One of his most recent projects, and the one that earned him attention from the Times, is called the Consumers Alliance for Global Prosperity.
Begun in August of 2010, the Consumers Alliance for Global Prosperity is an attempt to use the tea party movement to derail sustainable forestry in one of the world’s most endangered rainforest - for the benefit of an Asian paper corporation. Here is an example of the destructive practices the Consumers Alliance supports:
Langer's pro-deforestation campaign, called “Pulp Wars,” attacks environmental groups, labor unions, and American businesses, accusing them of conspiring to keep Indonesians poor and American retail prices high. The mission of Pulp Wars, according to a facebook page for the group, is to fight the “Empires of Collusion,” defined as “greedy corporations, scheming union bosses and radical environmentalists -- that are working hard to restrict free trade in an effort to make countless everyday products more expensive for consumers.” According to CAGP, the empire includes such unlikely colluders as Greenpeace, WWF, and Staples.
In spite of the absurdity of the claims, Pulp Wars is not the only place they are made. Asia Pulp & Paper, a massive corporation responsible for clear cutting the Paradise Rainforest, made the exact same claims about in a report called “Green Protectionism.” Tellingly, APP’s report came out three days before Langer released the Pulp Wars version. The Times writes:
“Three days later, Mr. Langer came out with his own detailed report that hewed to these same themes, and put up a Web site, pulpwars.com, to promote it. Titled “Empires of Collusion,” it reads like a brief for Asia Pulp & Paper and has been followed by reports on subjects like palm oil and American paper industry subsidies that are important to Asia Pulp & Paper and its parent company, Sinar Mas. He has worked these issues into podcasts, Facebook postings and opinion columns, often with a folksy Tea Party-friendly twist... Although some of his material cites Asia Pulp & Paper, Mr. Langer insists that he had not even heard of the company.”

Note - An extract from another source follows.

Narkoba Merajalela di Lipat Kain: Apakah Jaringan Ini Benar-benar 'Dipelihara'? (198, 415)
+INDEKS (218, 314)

In addition to suspiciously similar reports, Langer is linked to other people and groups who have run public relations campaigns for Asia Pulp and Paper, as this graphic by the New York Times shows.
Langer and his institute are a perfect example of how professional apologists masquerade as tea party populists, couching pro-corporate propaganda in democratic language. But he is not the biggest or the baddest in the corporate shill industry. Groups like the Koch funded American’s for Prosperity and Dick Armey’s Freedomworks (both of whom Langer has worked closely with), are much better funded, yet their funding and motives are equally obscure. As Greenpeace’s Scott Paul says: “If you can spend as much money as you want and remain anonymous, then it doesn’t matter if you’re an overseas company or the Koch brothers, you pay the same network of anti-regulatory front groups.”